══ Passage proposé ══

Au cours de l'été, le G4, composé de l'Allemagne, du Japon, de l'Inde et du Brésil a été tout proche d'obtenir 6 nouveaux sièges permanents au Conseil de sécurité, un pour chacun des pays du G4 plus deux réservés à l'Afrique. Le projet prévoyait de faire passer le conseil de 15 à 25 membres au total. Parmi les 11 permanents, seuls les cinq actuels (la France, les Etats-Unis, la Grande Bretagne, la Chine et la Russie) auraient bénéficié du droit de veto. Pour faire passer une telle réforme, il faut obtenir les deux tiers des voix des 191 membres de l'assemblée générale de l'ONU. Deux tiers des pays doivent ensuite ratifier la réforme, qui ne peut pas voir le jour tant que les cinq membres permanents du Conseil de sécurité n'ont pas ratifié. Les rêves de grandeur du G4 se sont heurtés à un mur, auprès d'une Union africaine divisée, qui persiste à exiger pour les nouveaux membres permanents un droit de veto qu'elle n'obtiendra jamais -les cinq permanents ne l'accepteraient pas, pas plus que de nombreux pays à l'assemblée générale qui voient dans le droit de veto une anomalie et une injustice historique qu'il faut corriger.

═══
══ Entrées fournies ══

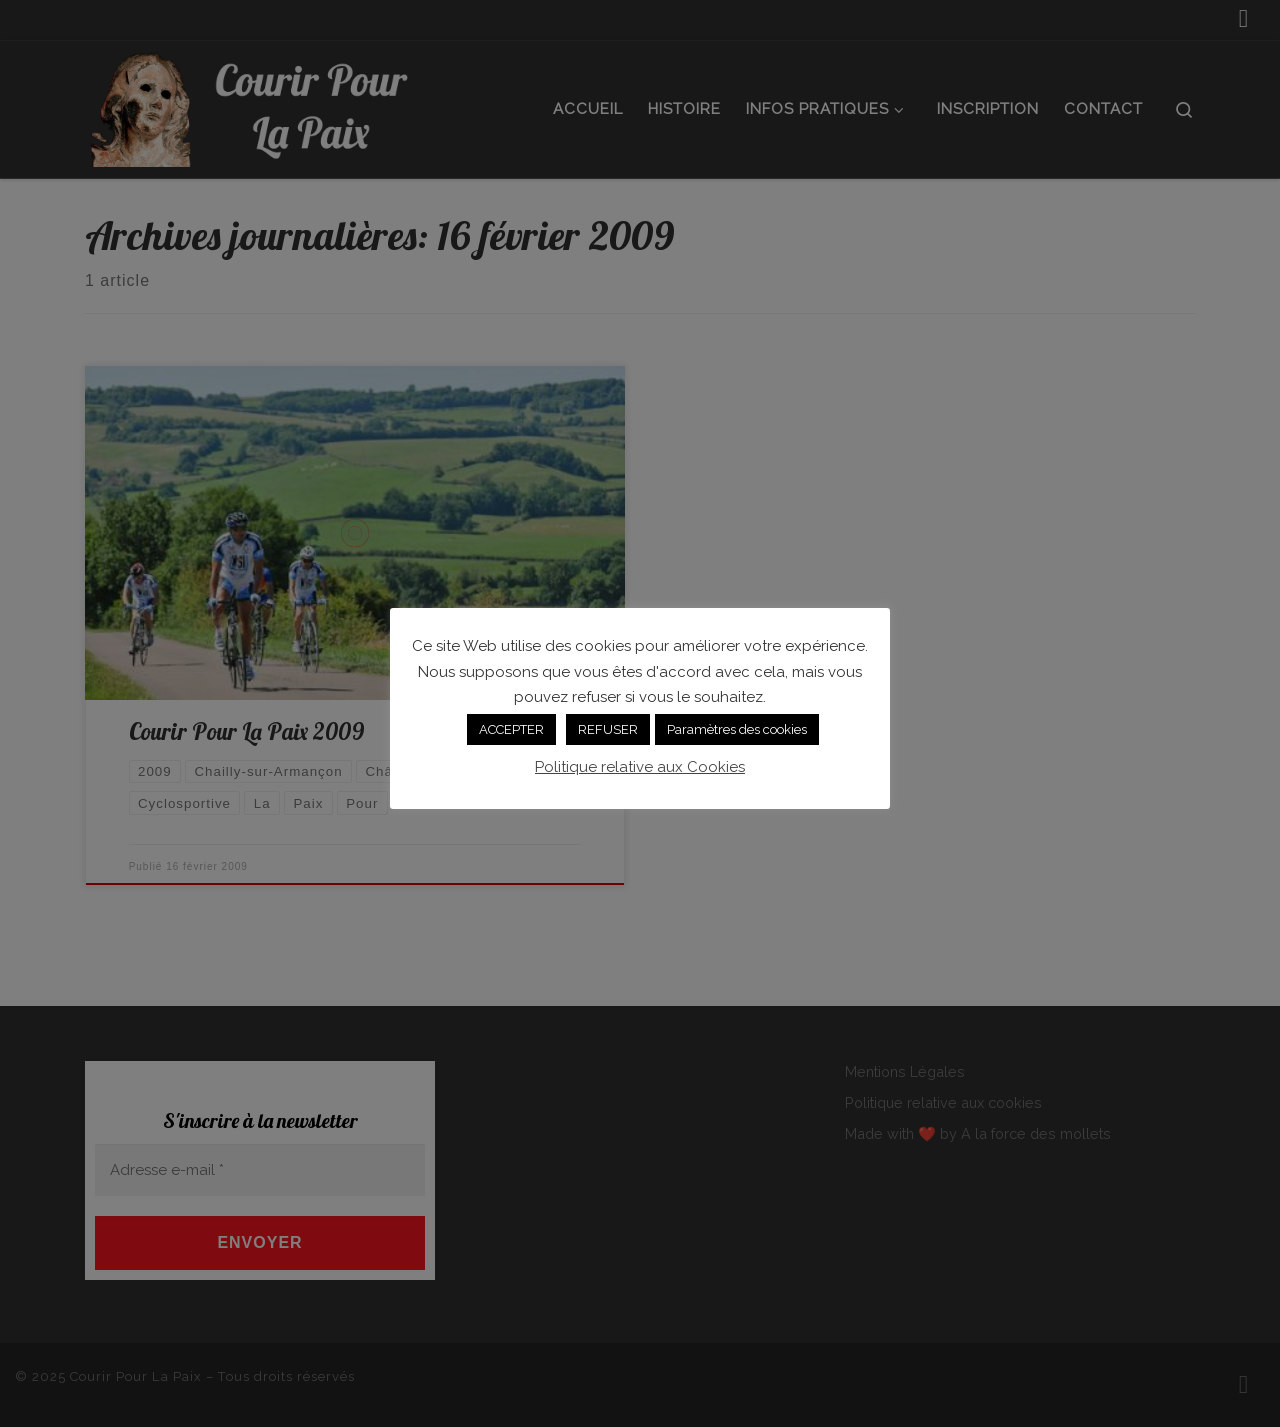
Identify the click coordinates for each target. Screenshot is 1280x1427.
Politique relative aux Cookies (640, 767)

═══
══ Entrées fournies ══

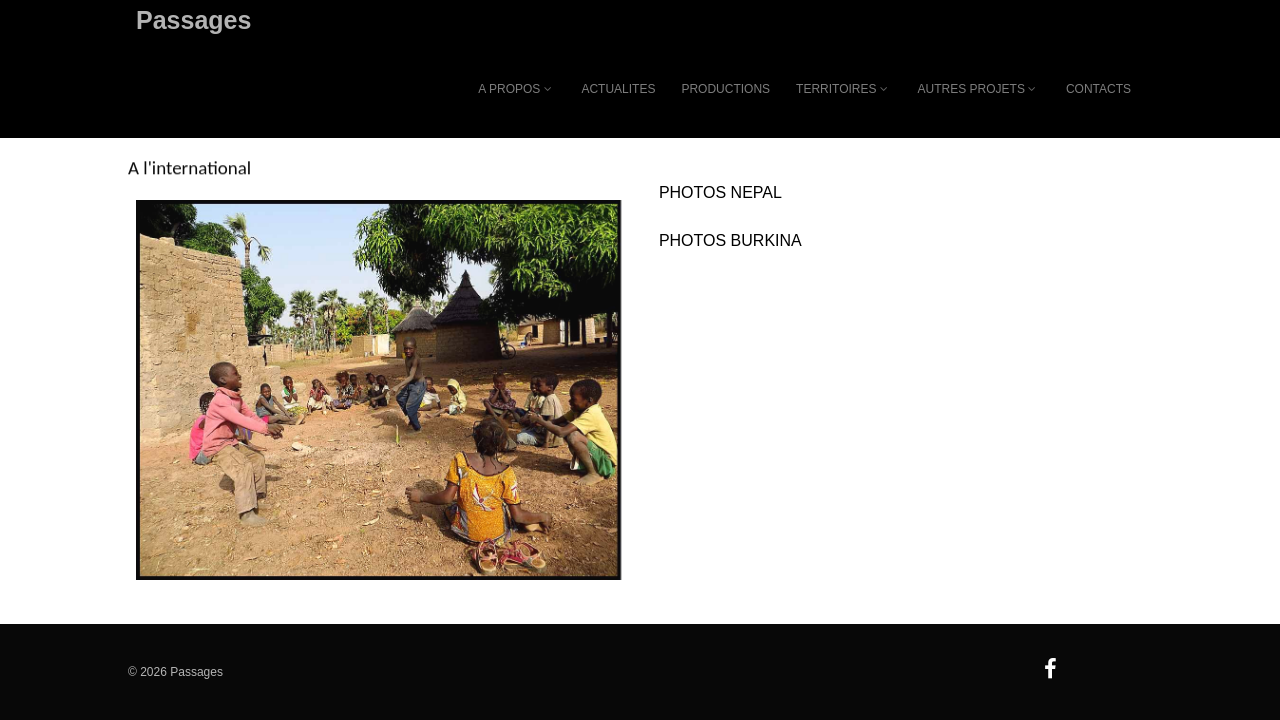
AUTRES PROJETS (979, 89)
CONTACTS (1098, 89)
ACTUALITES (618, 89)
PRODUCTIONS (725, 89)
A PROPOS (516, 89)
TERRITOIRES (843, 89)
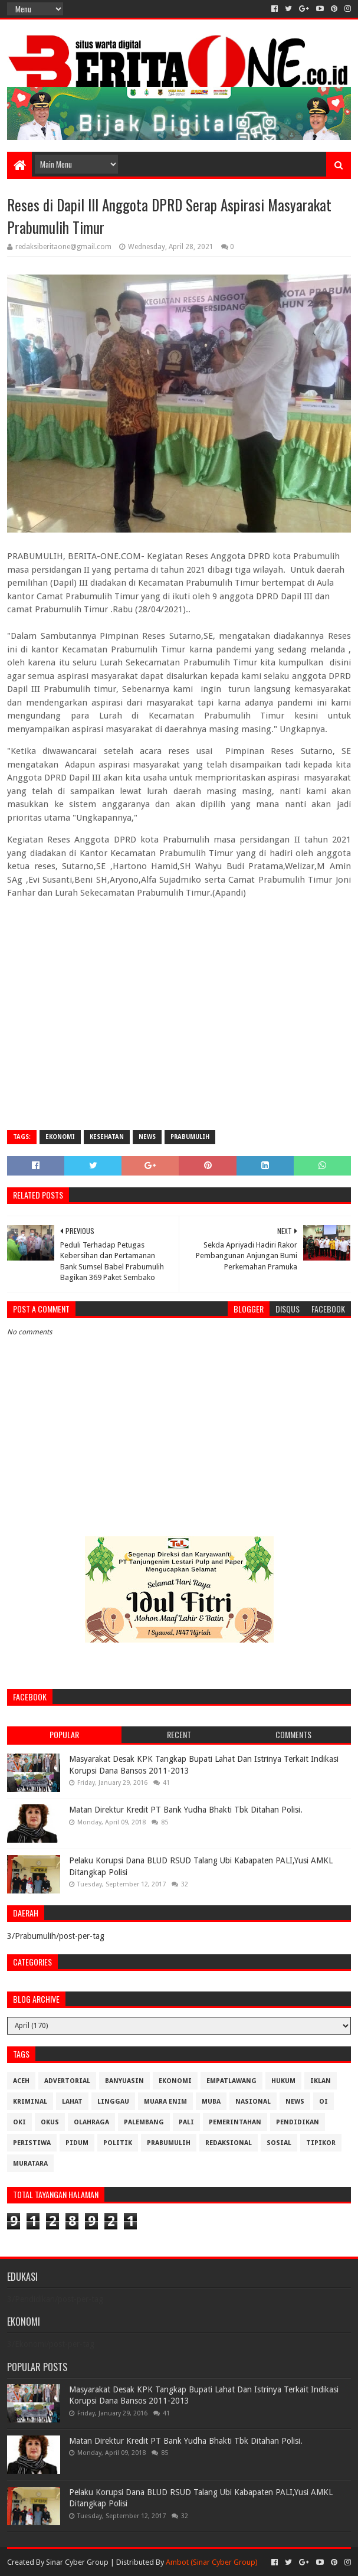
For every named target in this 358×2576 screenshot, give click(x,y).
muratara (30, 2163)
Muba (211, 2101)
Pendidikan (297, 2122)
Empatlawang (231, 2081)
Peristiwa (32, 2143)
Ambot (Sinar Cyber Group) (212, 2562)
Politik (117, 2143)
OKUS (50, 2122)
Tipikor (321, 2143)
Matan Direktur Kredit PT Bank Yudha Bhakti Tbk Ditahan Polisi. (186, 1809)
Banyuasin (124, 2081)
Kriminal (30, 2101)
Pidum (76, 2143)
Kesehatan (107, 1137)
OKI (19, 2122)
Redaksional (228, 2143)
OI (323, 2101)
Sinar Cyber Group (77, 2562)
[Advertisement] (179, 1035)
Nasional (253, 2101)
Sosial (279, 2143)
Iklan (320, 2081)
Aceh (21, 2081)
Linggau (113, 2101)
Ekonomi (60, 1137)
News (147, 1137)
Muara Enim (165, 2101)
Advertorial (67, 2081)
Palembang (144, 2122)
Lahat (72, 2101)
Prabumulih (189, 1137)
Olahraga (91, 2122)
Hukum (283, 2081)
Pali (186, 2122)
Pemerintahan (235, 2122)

═══
══ Entrées fournies ══

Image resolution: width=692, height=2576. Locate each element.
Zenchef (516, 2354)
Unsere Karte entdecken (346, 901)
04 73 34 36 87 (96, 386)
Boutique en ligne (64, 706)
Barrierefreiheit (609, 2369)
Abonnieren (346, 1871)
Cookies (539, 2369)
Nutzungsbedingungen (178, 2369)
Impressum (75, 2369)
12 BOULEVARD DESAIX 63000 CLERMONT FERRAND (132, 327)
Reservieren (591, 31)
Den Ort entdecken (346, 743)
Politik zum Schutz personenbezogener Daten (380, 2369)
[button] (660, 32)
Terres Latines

═══

### Actions à mener
**a)** Répondez s'il vous plaît à ces questions sur le passage consacré à la réforme du Conseil de sécurité :
(i) À combien de membres au total le projet devait-il porter le Conseil ?
(ii) Quelle part des voix de l'assemblée générale faut-il obtenir pour faire passer une telle réforme ?
(iii) Qu'exige toujours l'Union africaine pour les nouveaux membres permanents ?
**b)** Prolongez le passage sur la réforme du Conseil de sécurité en reprenant après sa dernière phrase.
Les entrées constituent un matériau distinct du passage.

### Tâches résolues
**a)**
(i) 25 membres.
(ii) Les deux tiers des voix des 191 membres.
(iii) Un droit de veto.

**b)**
Sans les 53 voix de l'Union africaine, la réforme du G4 n'a aucune chance de passer
«En optant pour le tout ou rien, les pays africains n'auront probablement rien», déplore un diplomate du G4, qui est parti en vacances après l'annonce de l'Union africaine à Addis-Abeba qu'elle s'accrochait au droit de veto et refusait de se joindre au G4. «Certains pays africains comme l'Algérie jouent un double jeu, poursuit-il. Ils prétendent vouloir un droit de veto pour les nouveaux permanents, mais c'est pour bloquer la réforme, dans l'espoir qu'ils pourront prétendre à un siège permanent dans une dizaine d'année. Mais si demain ce droit de veto était accordé à l'Afrique du sud, au Nigeria ou à l'Egypte, ils seraient les premiers à s'arracher les cheveux». Sans les 53 voix de l'Union africaine, la réforme du G4 n'a aucune chance de passer. Après des négociations longues et infructueuses, l'Allemagne, le Japon, l'Inde et le Brésil n'ont d'autre choix que d'attendre que l'Union africaine change de position, ou au moins, comme le dit le diplomate du G4, «tombent d'accord sur leur désaccord et renonce à afficher sur ce dossier une position régionale». Les rivalités entre pays voisins rendent tout consensus régional impossible: l'Italie et l'Espagne s'opposent au siège de l'Allemagne, le Pakistan à celui de l'Inde, la Chine à celui du Japon, le Mexique à celui du Brésil...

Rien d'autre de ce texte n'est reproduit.